In the entries below, which lines run from the one containing "Expand More assistants and AI models" to the one containing "Open the Кабинет"? Copy exactly those lines, ends included, and no others.

» INFORMATION PROVIDED:
··········
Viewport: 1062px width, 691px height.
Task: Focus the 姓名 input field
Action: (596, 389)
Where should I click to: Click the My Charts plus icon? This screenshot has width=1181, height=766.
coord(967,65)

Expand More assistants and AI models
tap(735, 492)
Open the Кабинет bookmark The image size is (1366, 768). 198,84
··········
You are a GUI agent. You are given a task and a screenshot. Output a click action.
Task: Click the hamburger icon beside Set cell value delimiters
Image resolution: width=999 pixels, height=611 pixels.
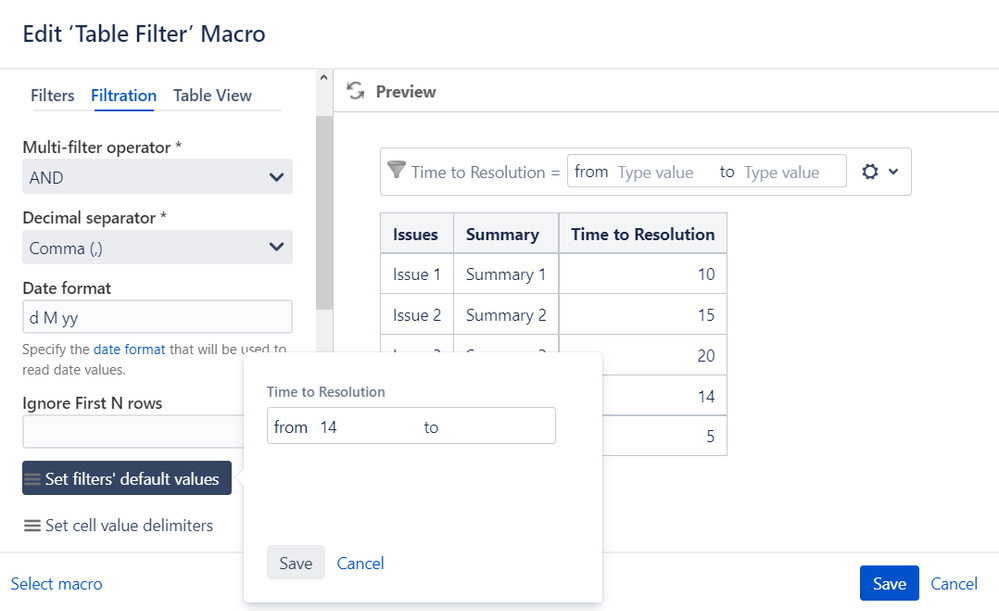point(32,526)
··········
» RESPONSE AREA:
Expand More assistants and AI models
tap(735, 492)
Open the Кабинет bookmark The image size is (1366, 768). 198,84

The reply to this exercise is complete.